* [EXERCISE DESCRIPTION] Nothing but the lines below between the line holding "Image resolution: width=1037" and the line holding "You are a computer-use agent. Screen", inclusive, should appear in the answer, each set down exactly.

* [DATA SECTION]
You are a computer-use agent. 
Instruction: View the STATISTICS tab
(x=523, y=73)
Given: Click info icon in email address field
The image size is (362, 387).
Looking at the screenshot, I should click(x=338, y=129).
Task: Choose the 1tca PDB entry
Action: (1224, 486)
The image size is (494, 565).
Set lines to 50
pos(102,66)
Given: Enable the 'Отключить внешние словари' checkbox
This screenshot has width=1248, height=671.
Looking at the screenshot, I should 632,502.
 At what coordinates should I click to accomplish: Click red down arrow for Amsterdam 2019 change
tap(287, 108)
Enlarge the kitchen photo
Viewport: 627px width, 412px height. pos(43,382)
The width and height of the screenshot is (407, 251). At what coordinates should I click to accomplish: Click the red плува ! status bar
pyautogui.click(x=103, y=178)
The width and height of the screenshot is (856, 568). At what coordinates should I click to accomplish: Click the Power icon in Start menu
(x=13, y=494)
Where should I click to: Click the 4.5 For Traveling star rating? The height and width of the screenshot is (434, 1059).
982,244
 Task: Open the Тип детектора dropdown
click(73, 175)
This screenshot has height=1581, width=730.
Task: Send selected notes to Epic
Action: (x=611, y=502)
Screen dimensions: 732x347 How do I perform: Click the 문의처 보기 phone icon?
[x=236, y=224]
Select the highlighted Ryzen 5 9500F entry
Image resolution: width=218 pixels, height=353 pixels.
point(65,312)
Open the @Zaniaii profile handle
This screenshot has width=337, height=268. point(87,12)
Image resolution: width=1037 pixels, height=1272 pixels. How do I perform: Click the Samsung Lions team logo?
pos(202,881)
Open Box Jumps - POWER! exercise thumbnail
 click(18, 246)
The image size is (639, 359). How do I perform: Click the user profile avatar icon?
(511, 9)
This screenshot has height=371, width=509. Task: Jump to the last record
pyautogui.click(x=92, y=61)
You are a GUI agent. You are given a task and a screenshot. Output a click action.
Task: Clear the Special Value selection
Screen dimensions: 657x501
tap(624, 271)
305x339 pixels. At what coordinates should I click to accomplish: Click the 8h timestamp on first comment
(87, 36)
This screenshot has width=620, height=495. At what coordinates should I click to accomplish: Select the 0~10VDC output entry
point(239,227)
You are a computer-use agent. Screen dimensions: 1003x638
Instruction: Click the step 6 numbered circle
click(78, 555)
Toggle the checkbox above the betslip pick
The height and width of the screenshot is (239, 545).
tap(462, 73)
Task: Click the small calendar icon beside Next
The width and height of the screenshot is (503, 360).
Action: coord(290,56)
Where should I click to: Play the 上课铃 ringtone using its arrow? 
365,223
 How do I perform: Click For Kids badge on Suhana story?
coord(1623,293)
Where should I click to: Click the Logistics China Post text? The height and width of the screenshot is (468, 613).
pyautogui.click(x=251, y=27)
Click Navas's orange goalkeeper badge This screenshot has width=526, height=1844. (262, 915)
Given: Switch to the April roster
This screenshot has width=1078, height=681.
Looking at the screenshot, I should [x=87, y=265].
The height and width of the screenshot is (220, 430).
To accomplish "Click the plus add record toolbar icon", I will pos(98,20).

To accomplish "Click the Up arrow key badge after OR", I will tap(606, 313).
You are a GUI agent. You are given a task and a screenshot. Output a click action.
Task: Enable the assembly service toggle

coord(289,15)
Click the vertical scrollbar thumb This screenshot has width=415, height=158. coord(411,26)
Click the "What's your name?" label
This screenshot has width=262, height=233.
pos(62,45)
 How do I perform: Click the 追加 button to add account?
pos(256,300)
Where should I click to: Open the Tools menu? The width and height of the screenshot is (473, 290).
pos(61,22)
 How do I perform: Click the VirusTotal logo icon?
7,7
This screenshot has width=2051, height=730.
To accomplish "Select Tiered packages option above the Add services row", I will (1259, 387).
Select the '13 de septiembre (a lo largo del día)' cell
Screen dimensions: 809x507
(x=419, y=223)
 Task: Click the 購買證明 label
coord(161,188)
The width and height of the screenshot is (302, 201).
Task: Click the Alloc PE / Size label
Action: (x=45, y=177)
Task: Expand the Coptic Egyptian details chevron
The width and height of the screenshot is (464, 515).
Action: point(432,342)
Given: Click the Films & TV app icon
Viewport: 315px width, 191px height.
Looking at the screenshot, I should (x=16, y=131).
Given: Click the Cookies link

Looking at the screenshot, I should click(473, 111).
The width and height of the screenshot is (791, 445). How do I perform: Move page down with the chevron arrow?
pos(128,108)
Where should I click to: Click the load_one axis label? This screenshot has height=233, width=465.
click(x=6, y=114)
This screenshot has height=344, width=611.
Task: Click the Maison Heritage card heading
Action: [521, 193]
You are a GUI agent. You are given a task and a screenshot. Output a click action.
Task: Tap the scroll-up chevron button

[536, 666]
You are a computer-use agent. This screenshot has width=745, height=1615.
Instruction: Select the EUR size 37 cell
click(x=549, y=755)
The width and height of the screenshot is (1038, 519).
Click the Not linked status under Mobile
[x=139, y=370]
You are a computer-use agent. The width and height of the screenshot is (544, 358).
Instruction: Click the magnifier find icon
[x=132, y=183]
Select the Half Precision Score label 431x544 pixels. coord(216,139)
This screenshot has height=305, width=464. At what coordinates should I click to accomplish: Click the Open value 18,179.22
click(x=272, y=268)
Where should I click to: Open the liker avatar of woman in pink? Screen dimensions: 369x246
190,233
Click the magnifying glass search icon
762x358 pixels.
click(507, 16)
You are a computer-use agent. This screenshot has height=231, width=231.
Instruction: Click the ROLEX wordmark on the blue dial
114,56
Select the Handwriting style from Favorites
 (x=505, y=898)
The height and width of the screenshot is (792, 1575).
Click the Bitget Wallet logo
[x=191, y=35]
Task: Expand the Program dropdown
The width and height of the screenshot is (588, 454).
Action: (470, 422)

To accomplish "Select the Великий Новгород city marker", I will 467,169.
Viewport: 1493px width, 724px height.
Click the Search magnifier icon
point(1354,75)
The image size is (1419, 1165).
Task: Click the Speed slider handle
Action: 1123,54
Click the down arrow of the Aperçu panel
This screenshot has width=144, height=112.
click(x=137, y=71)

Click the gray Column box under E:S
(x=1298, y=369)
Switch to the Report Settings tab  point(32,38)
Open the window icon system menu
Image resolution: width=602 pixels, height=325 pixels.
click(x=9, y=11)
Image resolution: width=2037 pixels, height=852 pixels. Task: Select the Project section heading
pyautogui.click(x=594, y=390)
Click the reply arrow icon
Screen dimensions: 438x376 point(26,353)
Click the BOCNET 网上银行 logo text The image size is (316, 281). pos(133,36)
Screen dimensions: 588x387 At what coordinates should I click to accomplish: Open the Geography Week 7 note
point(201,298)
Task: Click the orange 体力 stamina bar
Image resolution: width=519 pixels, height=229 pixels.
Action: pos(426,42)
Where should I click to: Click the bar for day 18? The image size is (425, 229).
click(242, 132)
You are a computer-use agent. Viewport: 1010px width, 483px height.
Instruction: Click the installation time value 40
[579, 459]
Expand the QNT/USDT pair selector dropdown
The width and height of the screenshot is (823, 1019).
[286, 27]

* [EXPECTED ANSWER]
Image resolution: width=1037 pixels, height=1272 pixels. How do I perform: Click the Samsung Lions team logo?
pos(202,881)
Open Box Jumps - POWER! exercise thumbnail
 click(18, 246)
The image size is (639, 359). How do I perform: Click the user profile avatar icon?
(511, 9)
This screenshot has height=371, width=509. Task: Jump to the last record
pyautogui.click(x=92, y=61)
You are a GUI agent. You are given a task and a screenshot. Output a click action.
Task: Clear the Special Value selection
Screen dimensions: 657x501
tap(624, 271)
305x339 pixels. At what coordinates should I click to accomplish: Click the 8h timestamp on first comment
(87, 36)
This screenshot has width=620, height=495. At what coordinates should I click to accomplish: Select the 0~10VDC output entry
point(239,227)
You are a computer-use agent. Screen dimensions: 1003x638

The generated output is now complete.